大統領の認識、現実とはかけ離れているとの指摘には反論もできず
「大韓民国の若者が誰もいなくなるほど、一度進めてみてください。皆どこに行ったのかと、『みんな中東に行った』と(言えるように)」
朴槿恵(パク・クネ)大統領が19日、第7回貿易投資振興会で行ったこの発言に、当事者である若者たちが怒りを露わにしている。朴大統領の発言は、イ・ギグォン雇用労働部長官が若年高級人材の国外進出を奨励策の一つとして「海外の働き口(を紹介する)ポータルの開設、スマートフォンアプリの開発計画」を報告したことを受け、これに応えるための朴大統領特有の「寒い冗談」だった。朴大統領の言葉に会場では笑いが起こるなど、雰囲気は良かったという。若年層の雇用創出を強調するためのものであったというのが、大統領府周辺の解釈だが、インターネットを通じて現れた若者たちの反応は冷ややかだ。 16年ぶりの最高値を記録している青年失業に苦しむ青年の不安・不満・不信が、それだけ深いことが窺える。
ネットユーザーたちは20日、「韓国国内における若年失業対策について、先に反省しろ」という指摘と、「中東ブームに対する認識が、70年代で止まっている」という批判があふれた。

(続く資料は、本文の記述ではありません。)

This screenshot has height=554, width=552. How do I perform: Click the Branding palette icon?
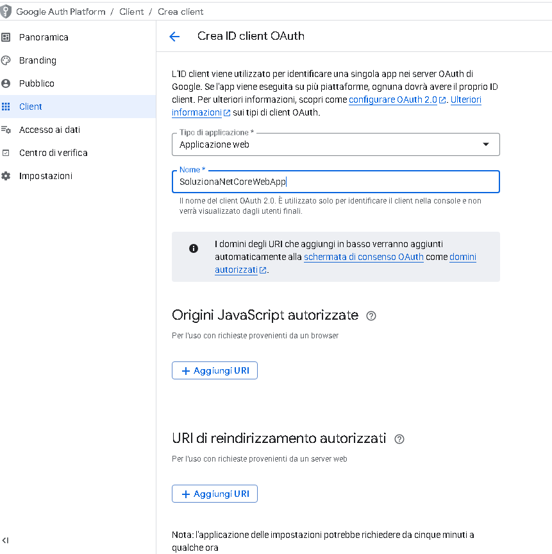6,60
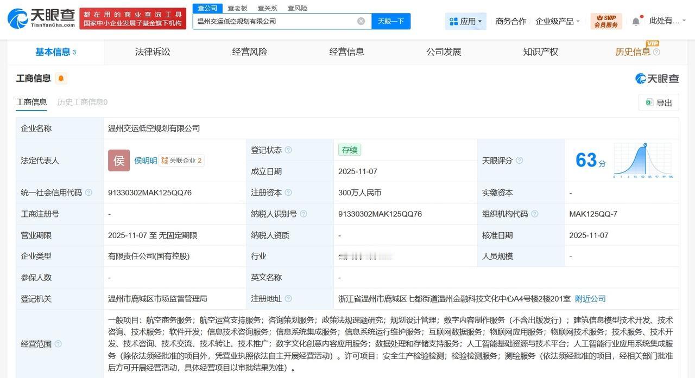Click the bell icon next to 工商信息 heading

point(60,78)
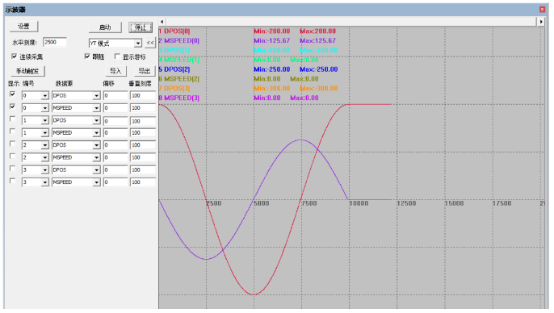Click the Export button
The width and height of the screenshot is (554, 313).
pos(144,71)
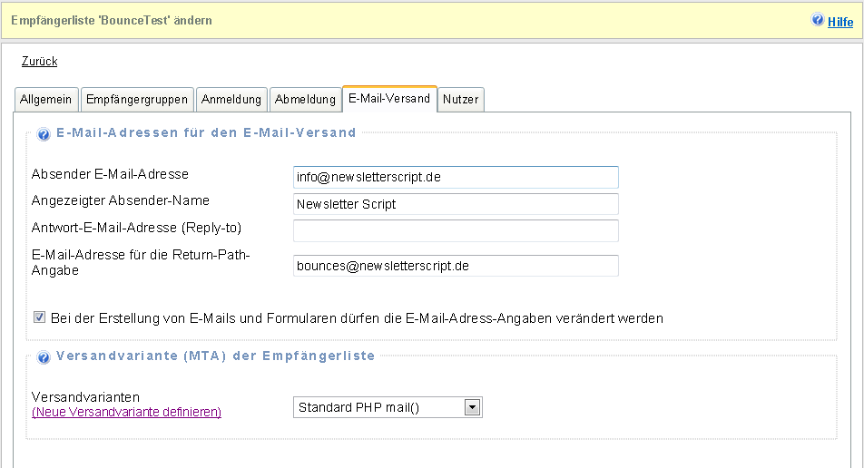Switch to the Abmeldung tab
Image resolution: width=864 pixels, height=468 pixels.
(305, 100)
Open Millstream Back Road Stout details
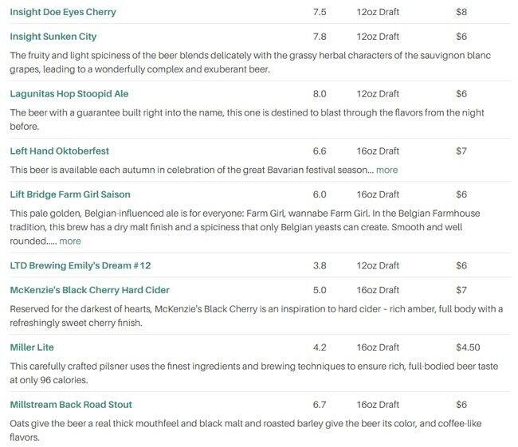518x447 pixels. pos(71,405)
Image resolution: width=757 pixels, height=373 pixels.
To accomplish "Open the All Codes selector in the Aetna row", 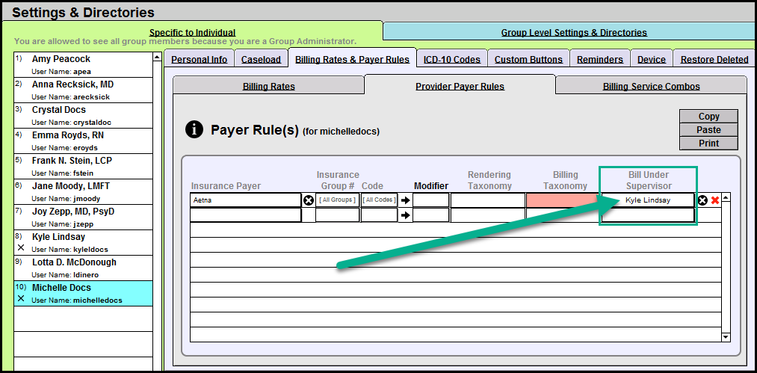I will click(x=378, y=200).
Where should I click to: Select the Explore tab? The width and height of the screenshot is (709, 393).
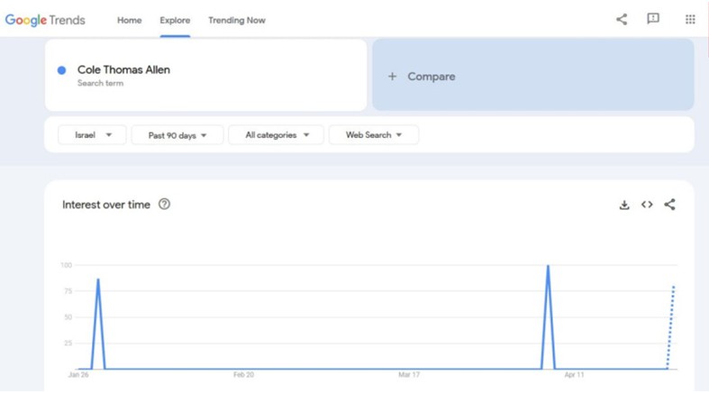[175, 20]
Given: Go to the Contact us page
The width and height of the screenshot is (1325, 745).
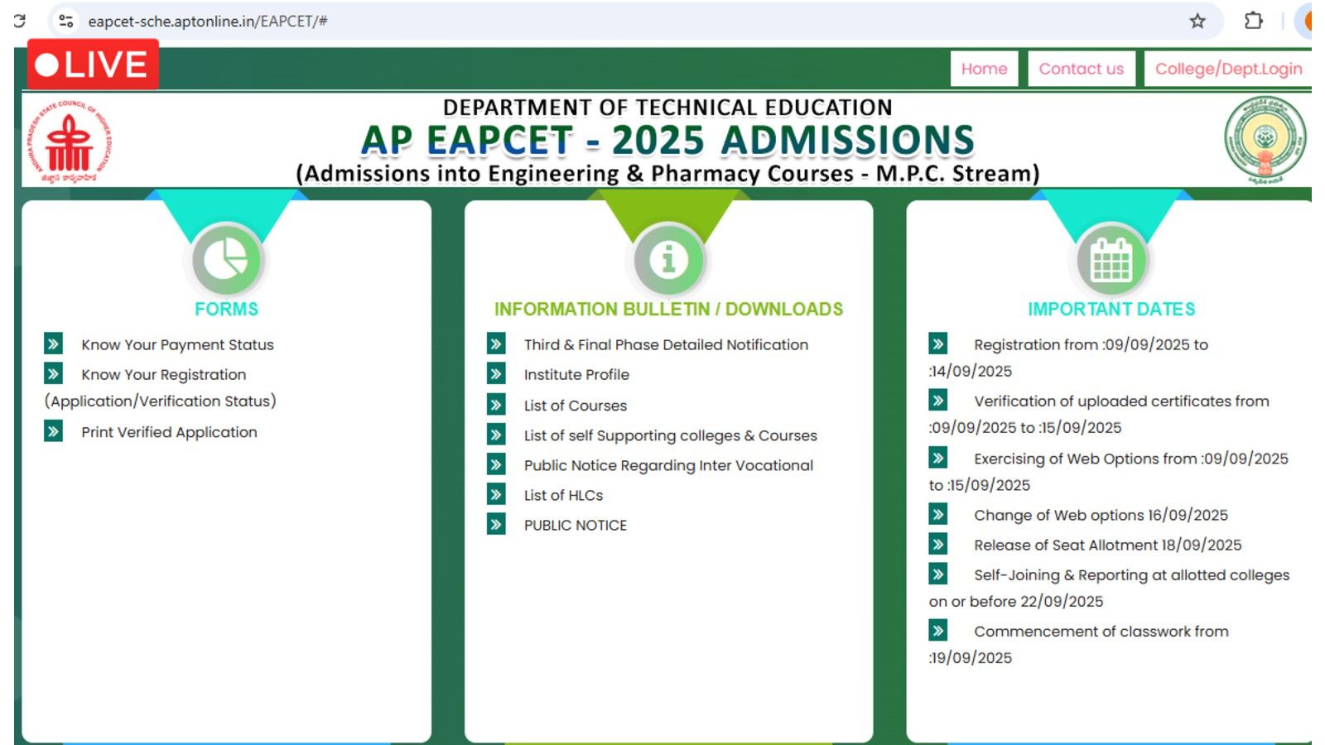Looking at the screenshot, I should 1081,69.
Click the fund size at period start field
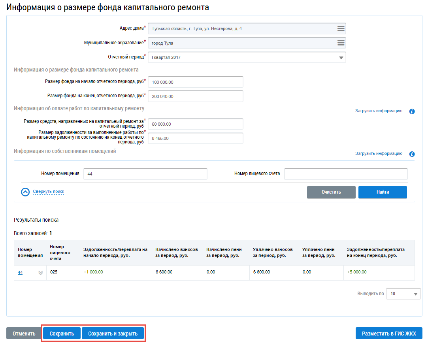Viewport: 426px width, 343px height. [x=196, y=82]
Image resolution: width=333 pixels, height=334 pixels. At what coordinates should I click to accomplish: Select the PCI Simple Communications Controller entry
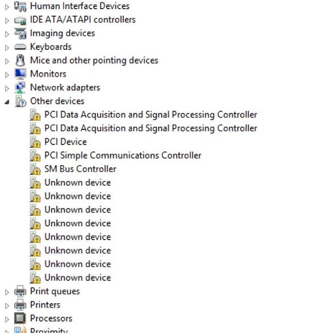click(x=123, y=155)
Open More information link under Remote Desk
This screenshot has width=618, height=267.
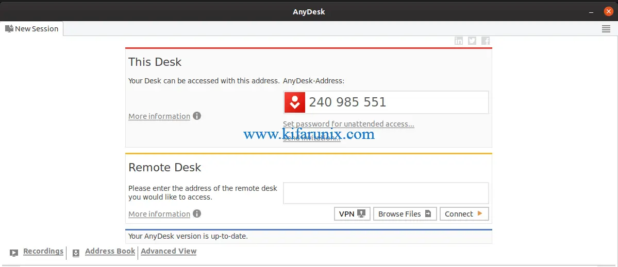coord(159,214)
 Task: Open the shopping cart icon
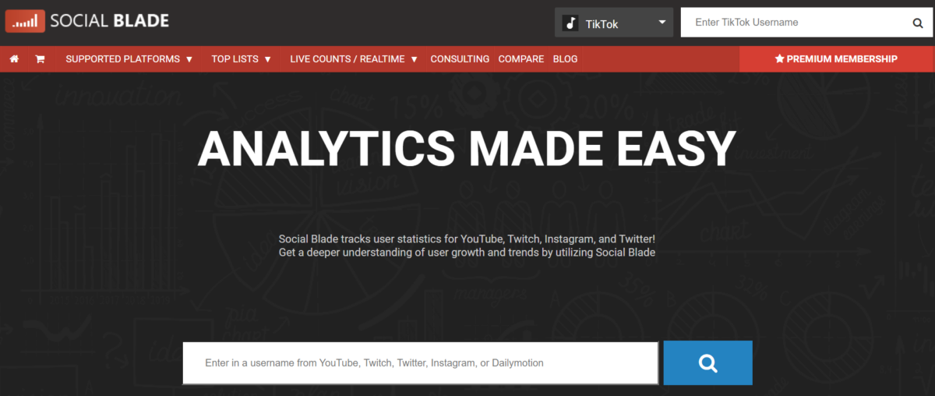point(40,59)
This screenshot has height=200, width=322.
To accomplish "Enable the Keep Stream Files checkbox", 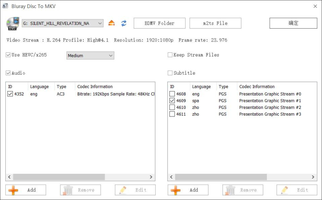I will pyautogui.click(x=170, y=55).
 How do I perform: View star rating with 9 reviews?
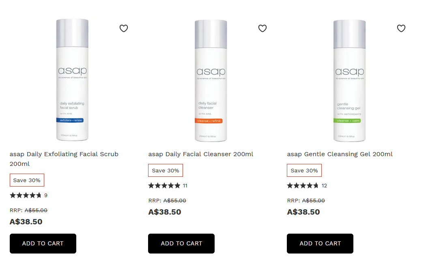tap(28, 196)
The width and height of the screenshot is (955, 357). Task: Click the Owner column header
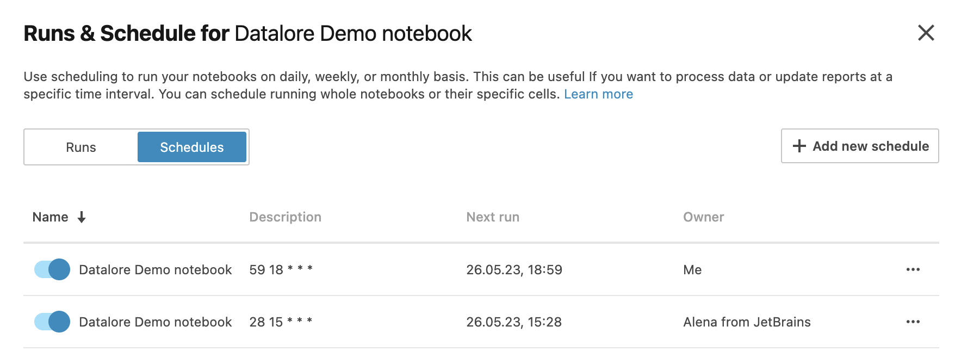[x=703, y=217]

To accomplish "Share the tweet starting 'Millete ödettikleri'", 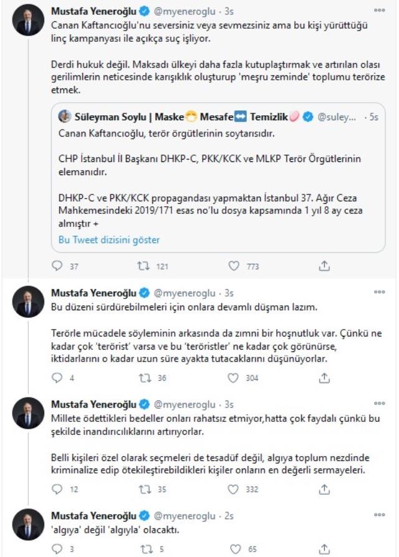I will click(324, 489).
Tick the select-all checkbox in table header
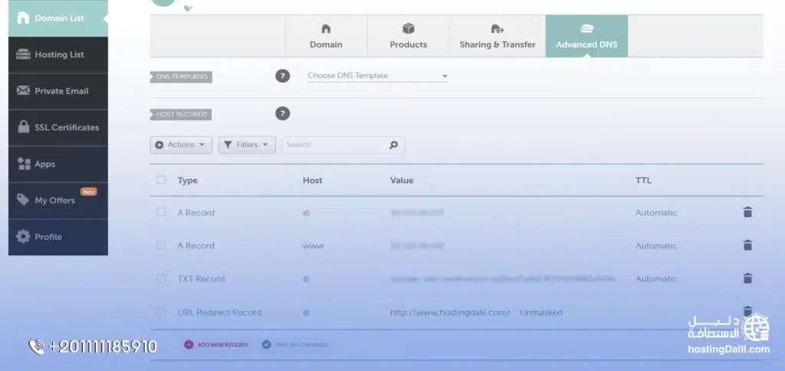The width and height of the screenshot is (785, 371). click(x=161, y=180)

あるネットユーザーは「韓国の若者が皆中東に行ったという冗談で笑って騒いでいる間、韓国の若者たちは今日も時給5580ウォン(約600円)でバイトをする。少子化で韓国の若者たちが誰もいなくなるだろう」(have ****、ネイバー)と批判した。別のネットユーザーは、「アフリカ歴訪から帰って来たら、アフリカに行けというだろうか?雇用を増やすための対策を立てるべきなのに、若者たちに中東に行けなんて正気か」(paul ****、ダウム)と指摘した。あるツイッター利用者(@luna ****)は「原油価格が史上初の下げ幅なのに、中東の建設ブーム云々するのがナンセンス」だとし「70年代には原油価格の急騰にオイルドルが溢れて無数の建設発注があったが、今は正反対」だと指摘した。
「原油価格最低...中東の建設ブームナンセンス」
「青年失業対策しっかり立てて」
このような状況は、今月初めの中東歴訪後、「第2の中東ブーム」セールスに鼓舞された朴大統領の「意欲過剰」と、不安な未来の前に縮こまったしまった青年たちの情緒が衝突したことで起きた。また、朴大統領の発言は、15歳から29歳までの青年失業率が1999年7月以降最大値(11.1%)という統計庁の発表(18日)の翌日出たものだ。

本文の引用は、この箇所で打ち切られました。